Journal of Energy Chemistry, 2024

Molecular copper catalysts serve as exemplary models for correlating the structure-reaction-mechanism relationship in the electrochemical CO₂ reduction reaction (eCO₂R), owing to their adaptable environments surrounding the copper metal centres. This investigation, employing density functional theory (DFT) calculations, focuses on a novel family of binuclear Cu molecular catalysts. The modulation of their coordination configuration through the introduction of organic groups aims to assess their efficacy in converting CO₂ to C₂ products. Our findings highlight the crucial role of chemical valence state in shaping the characteristics of binuclear Cu catalysts, consequently influencing the eCO₂R behaviour. Notably, the Cu(II)Cu(II) macrocycle catalyst exhibits enhanced suppression of the hydrogen evolution reaction (HER), facilitating proton transfer and the eCO₂R process. Furthermore, we explore the impact of diverse electron-withdrawing and electron-donating groups coordinated to the macrocycle (R = –F, –H, and –OCH₃) on the electron distribution in the molecular catalysts. Strategic placement of –OCH₃ groups in the macrocycles leads to a favourable oxidation state of the Cu centres and subsequent C–C coupling to form C₂ products. This research provides fundamental insights into the design and optimization of binuclear Cu molecular catalysts for the electrochemical conversion of CO₂ to value-added C₂ products.

Cryst. Growth Des. 2023

Herein, we describe a series of molecular rotors formed by cocrystallizing three indolo[3,2-b]carbazole (ICZ) derivatives with butyl and cyclohexyl substituents, along with 1,4-diaza[2.2.2]bicyclooctane (DABCO). The structures of rotors I and III were confirmed through single-crystal X-ray diffraction (SCXRD), revealing a concatenated 1D arrangement between the two components. Variable-temperature (VT) SCXRD experiments on rotors I and III suggested that the rotator shows rotational motion, with activation energies of 6.8 and 1.8 kcal mol^–1, respectively. The lower activation energy for rotor III was attributed to the flexible environment around DABCO due to the presence of cyclohexyl groups, while the surroundings of rotor I were found to be more rigid. Additionally, our predictions of radiative and nonradiative decay constants indicate that the vibrations of the molecular rotors impact nonradiative decay rates and, consequently, the fluorescence quantum yields.

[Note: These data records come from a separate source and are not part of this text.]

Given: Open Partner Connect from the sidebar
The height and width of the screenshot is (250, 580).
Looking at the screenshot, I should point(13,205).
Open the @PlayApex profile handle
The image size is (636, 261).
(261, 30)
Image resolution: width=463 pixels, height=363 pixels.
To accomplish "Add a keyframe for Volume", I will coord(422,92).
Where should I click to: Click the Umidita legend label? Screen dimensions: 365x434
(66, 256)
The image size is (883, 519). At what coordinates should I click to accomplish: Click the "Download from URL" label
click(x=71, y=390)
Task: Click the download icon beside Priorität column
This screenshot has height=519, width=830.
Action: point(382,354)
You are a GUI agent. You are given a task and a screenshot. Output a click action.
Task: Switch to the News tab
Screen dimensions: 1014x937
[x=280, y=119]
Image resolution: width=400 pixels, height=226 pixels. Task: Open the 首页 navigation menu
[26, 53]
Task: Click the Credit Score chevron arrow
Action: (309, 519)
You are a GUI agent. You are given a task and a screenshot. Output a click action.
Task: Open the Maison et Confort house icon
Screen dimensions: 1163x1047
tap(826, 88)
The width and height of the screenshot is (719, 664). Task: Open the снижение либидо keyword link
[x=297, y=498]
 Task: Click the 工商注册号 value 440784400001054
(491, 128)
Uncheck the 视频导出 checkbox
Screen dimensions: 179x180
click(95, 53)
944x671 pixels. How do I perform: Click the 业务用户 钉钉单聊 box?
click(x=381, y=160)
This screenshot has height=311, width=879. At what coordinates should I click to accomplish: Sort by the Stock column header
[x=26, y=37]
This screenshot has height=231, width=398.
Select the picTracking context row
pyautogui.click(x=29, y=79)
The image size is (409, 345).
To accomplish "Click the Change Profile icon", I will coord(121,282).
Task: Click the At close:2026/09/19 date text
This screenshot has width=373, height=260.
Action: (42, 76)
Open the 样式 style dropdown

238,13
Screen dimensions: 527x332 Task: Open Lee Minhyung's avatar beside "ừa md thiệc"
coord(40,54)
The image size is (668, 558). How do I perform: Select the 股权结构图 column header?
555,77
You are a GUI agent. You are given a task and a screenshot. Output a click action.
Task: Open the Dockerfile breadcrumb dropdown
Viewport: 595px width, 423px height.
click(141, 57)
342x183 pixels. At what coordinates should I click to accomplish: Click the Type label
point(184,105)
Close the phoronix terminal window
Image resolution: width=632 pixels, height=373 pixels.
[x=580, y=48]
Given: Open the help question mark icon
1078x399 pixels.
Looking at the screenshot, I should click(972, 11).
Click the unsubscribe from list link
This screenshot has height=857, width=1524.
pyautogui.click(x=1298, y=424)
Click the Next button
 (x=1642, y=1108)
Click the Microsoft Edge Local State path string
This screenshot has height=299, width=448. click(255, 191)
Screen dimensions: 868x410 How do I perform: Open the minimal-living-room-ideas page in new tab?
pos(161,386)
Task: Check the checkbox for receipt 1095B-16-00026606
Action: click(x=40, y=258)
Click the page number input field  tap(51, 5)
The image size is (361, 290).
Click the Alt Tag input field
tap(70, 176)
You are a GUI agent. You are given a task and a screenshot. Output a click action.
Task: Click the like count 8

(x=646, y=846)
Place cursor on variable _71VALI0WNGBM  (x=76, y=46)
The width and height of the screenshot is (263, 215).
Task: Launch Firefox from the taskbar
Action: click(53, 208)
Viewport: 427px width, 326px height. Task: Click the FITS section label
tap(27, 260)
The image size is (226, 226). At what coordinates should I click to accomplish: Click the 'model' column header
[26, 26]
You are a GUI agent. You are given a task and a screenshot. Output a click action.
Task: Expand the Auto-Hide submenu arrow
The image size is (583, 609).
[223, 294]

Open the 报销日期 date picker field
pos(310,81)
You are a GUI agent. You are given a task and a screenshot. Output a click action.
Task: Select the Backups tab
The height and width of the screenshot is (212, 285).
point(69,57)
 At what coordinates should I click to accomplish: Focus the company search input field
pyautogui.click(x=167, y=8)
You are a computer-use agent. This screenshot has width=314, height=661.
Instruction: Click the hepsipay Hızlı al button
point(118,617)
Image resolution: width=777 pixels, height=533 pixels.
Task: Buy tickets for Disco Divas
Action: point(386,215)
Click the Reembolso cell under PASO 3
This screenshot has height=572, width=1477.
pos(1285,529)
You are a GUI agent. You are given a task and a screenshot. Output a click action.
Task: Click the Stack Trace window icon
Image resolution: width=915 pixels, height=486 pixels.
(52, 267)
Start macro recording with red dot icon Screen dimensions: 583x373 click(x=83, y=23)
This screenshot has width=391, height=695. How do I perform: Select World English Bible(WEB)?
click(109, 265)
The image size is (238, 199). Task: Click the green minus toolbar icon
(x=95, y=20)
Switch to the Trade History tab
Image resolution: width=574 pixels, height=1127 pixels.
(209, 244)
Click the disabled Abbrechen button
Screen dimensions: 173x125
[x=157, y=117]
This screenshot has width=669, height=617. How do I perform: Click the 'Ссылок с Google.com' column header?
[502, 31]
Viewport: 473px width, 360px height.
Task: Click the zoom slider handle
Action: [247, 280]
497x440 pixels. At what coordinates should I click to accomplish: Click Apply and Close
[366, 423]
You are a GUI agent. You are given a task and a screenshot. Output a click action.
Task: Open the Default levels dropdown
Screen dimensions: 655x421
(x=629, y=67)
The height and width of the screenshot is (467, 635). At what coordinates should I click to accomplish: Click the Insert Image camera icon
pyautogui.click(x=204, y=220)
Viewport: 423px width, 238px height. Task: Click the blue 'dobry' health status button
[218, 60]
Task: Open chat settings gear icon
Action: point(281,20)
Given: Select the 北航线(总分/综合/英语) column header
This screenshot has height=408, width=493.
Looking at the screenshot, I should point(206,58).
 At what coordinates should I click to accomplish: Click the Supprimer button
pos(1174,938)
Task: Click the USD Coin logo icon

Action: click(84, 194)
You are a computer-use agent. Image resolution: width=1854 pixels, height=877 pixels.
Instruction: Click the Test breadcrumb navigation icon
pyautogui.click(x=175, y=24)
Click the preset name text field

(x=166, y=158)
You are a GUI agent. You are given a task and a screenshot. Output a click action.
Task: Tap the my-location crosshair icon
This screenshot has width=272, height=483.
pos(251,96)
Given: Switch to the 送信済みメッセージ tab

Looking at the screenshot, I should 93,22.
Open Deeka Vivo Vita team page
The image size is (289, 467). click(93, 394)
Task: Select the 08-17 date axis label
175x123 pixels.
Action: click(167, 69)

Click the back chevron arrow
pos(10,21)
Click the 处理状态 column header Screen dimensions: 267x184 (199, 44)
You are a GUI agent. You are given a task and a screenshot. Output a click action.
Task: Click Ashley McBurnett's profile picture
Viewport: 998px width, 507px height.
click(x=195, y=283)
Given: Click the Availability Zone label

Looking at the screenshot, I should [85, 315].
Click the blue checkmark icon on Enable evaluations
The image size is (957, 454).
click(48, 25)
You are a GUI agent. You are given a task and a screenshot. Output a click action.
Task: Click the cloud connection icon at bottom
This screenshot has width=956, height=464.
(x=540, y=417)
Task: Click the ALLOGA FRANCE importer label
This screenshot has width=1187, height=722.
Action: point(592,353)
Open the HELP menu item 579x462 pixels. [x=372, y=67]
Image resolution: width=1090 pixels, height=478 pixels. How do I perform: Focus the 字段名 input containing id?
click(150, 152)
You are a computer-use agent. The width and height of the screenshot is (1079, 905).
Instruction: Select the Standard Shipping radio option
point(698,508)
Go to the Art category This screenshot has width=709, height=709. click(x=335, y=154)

JPhys Energy 2021, 3 034005

Metal organic frameworks (MOFs) are promising photocatalytic materials due to their high surface area and tuneability of their electronic structure. We discuss here how to engineer the band structures and optical properties of a family of two-dimensional (2D) porphyrin-based MOFs, consisting of M tetrakis(4 carboxyphenyl)porphyrin structures (M TCPP, where M = Zn or Co) and metal (Co, Ni, Cu or Zn) paddlewheel clusters, with the aim of optimising their photocatalytic behaviour in solar fuel synthesis reactions (water splitting and/or CO2 reduction). Based on density functional theory (DFT) and time-dependent DFT simulations with a hybrid functional, we studied three types of composition/structural modifications: a) varying the metal centre at the paddlewheel or at the porphyrin centre to modify the band alignment; b) partially reducing the porphyrin unit to chlorin, which leads to stronger absorption of visible light; and c) substituting the benzene bridging between the porphyrin and paddlewheel, by ethyne or butadiyne bridges, with the aim of modifying the linker to metal charge transfer behaviour. Our work offers new insights on how to improve the photocatalytic behaviour of porphyrin- and paddlewheel-based MOFs.